Warning issued as police clear 300 people from one site, amid soaring temperatures and easing of lockdown
The Environment Agency is warning people of the dangers of swimming near or jumping off its locks, weirs, and bridges after police were forced to clear around 300 swimmers and sunbathers from a single site yesterday, amidst soaring temperatures and the easing of lockdown restrictions.
Police issued a dispersal order after hundreds of swimmers flocked to Houghton Lock on the Great River Ouse near Huntingdon.
Those gathering were taking unnecessary risks by not social distancing, and swimming too close to an Environment Agency structure in water that could pose hidden dangers for even the strongest swimmers, such as strong currents, underwater hazards and even algae that could make people ill.
Irven Forbes, Anglian Waterways Manager at the Environment Agency, said: “We manage a large number of structures like locks and weirs to keep our waterways safe, keep our navigation channels clear, and keep homes protected from flooding.
“Every summer we see people put themselves at risk by ignoring warning signs and swimming where it isn’t safe, and we know this can have serious, even tragic, consequences.
“Please don’t take the chance – follow posted safety warnings and guidance from the authorities.

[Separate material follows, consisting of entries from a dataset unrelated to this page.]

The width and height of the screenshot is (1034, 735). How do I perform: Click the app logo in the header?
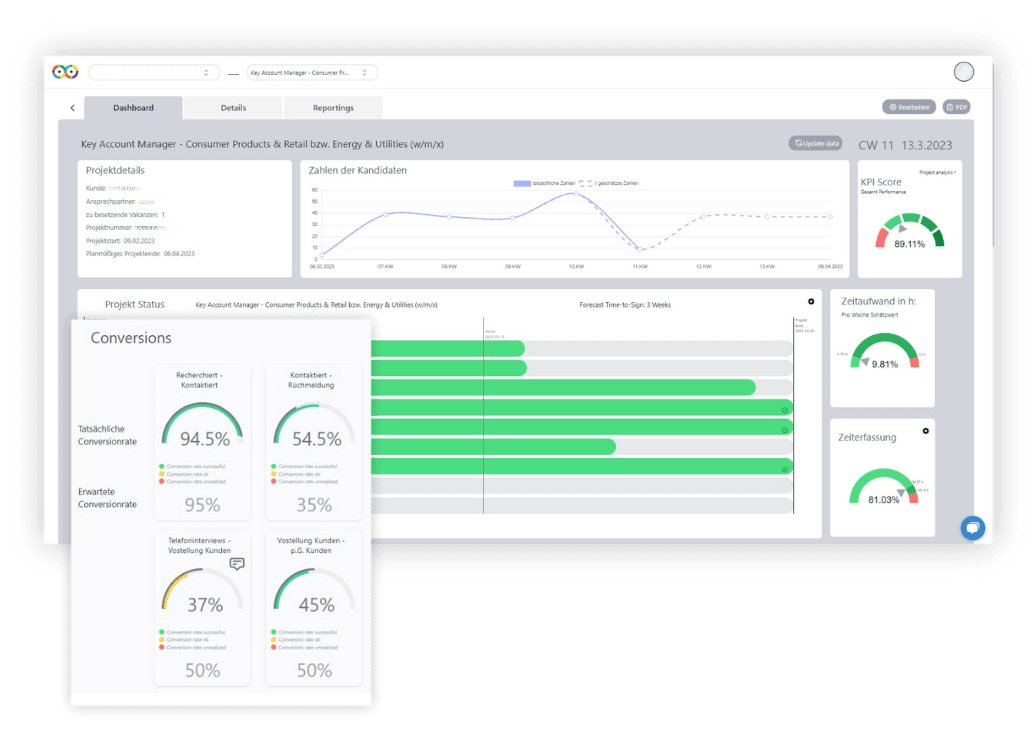coord(65,72)
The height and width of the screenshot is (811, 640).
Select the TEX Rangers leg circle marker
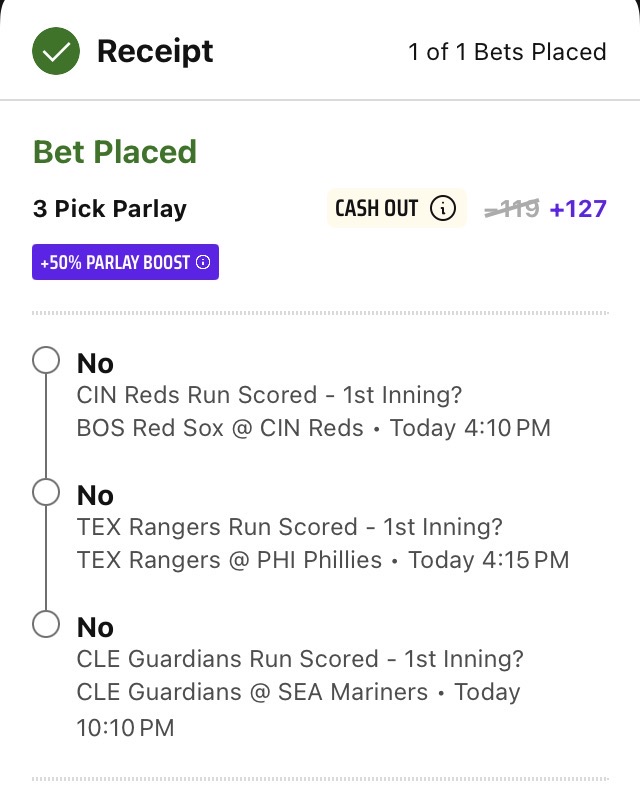click(46, 492)
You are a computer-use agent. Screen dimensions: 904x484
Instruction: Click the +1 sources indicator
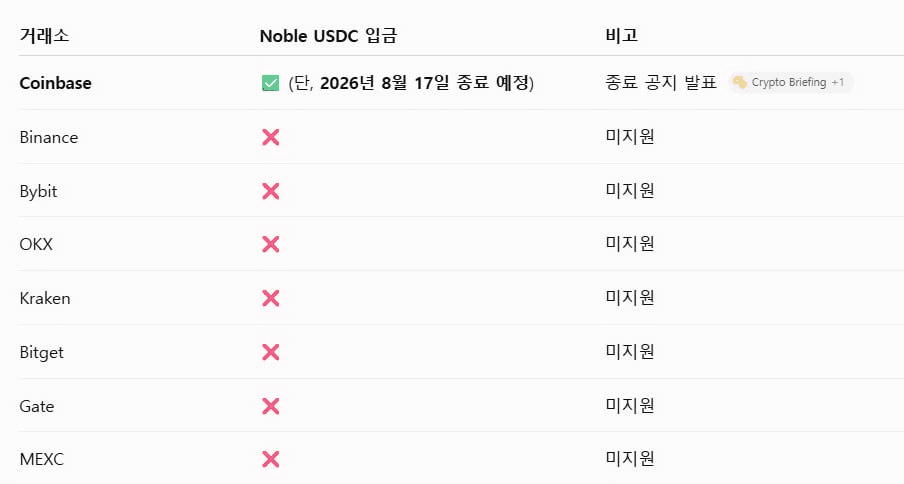[838, 82]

If you don’t, you’re risking your life, and you could face a day in court and a steep fine.”
Increased numbers of people have been noted across many Environment Agency structures and sites – despite warnings year on year of the dangers.

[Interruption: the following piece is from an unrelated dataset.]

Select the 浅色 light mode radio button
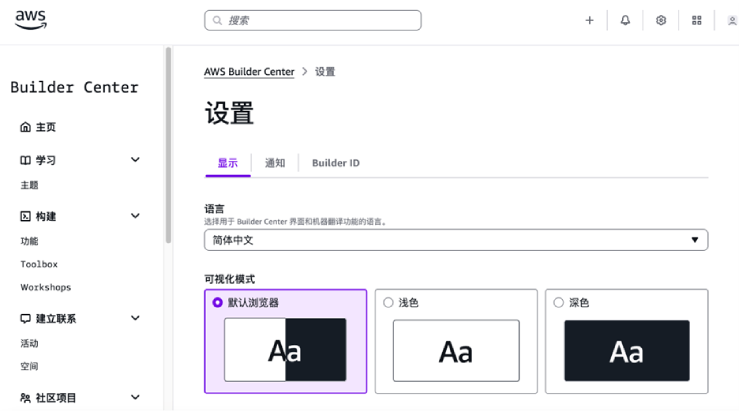This screenshot has height=415, width=739. pyautogui.click(x=389, y=302)
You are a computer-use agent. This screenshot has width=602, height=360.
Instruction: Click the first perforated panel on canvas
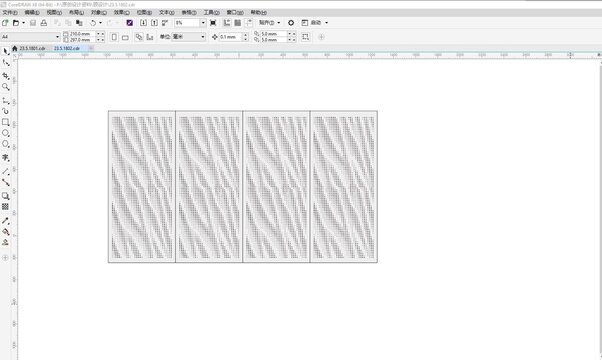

But this year, as the country emerges from lockdown, the behaviour poses additional risks not just to those breaking the rules, but to local residents, and is putting additional pressure on police and EA resources.

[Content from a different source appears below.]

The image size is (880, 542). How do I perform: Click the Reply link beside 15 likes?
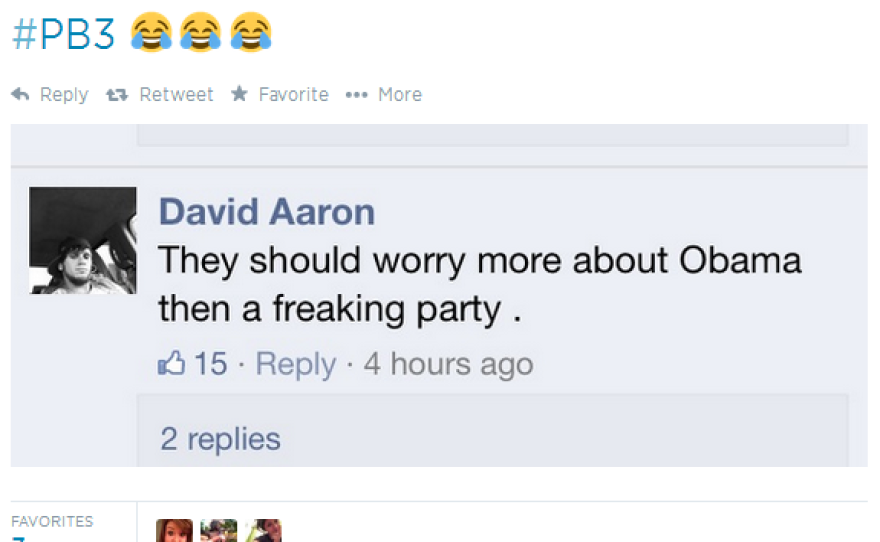(296, 364)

Guidance on gov.uk – search ‘staying safe around water’ – shows the message is clear: vigilance can save lives, and water-related accidents can be avoided by knowing how to stay safe.
Top tips for river safety:
· Don’t jump or dive in as the depth may vary and there can be unseen hazards.
· Don’t go in near weirs, locks, pipes and sluices. These and some other water features are often linked with strong currents.
· Inland waters can be very cold, no matter how warm the weather. Those going into cold water can get cramp and experience breathing difficulties very quickly.
· Keep a look out for boat traffic. Boaters, especially on larger vessels, can find it very hard to spot swimmers.
Parents and guardians can help keep children in their care safe by:
· Teaching them to swim
· Warning them not to go into water alone, or unsupervised
· Ensuring they know where the children are and what they are doing
· Supervising them closely when near any open water
Drowning can occur very quickly, even in shallow water, and the key to keeping safe is to take all necessary precautions to avoid getting into difficulty in the first place.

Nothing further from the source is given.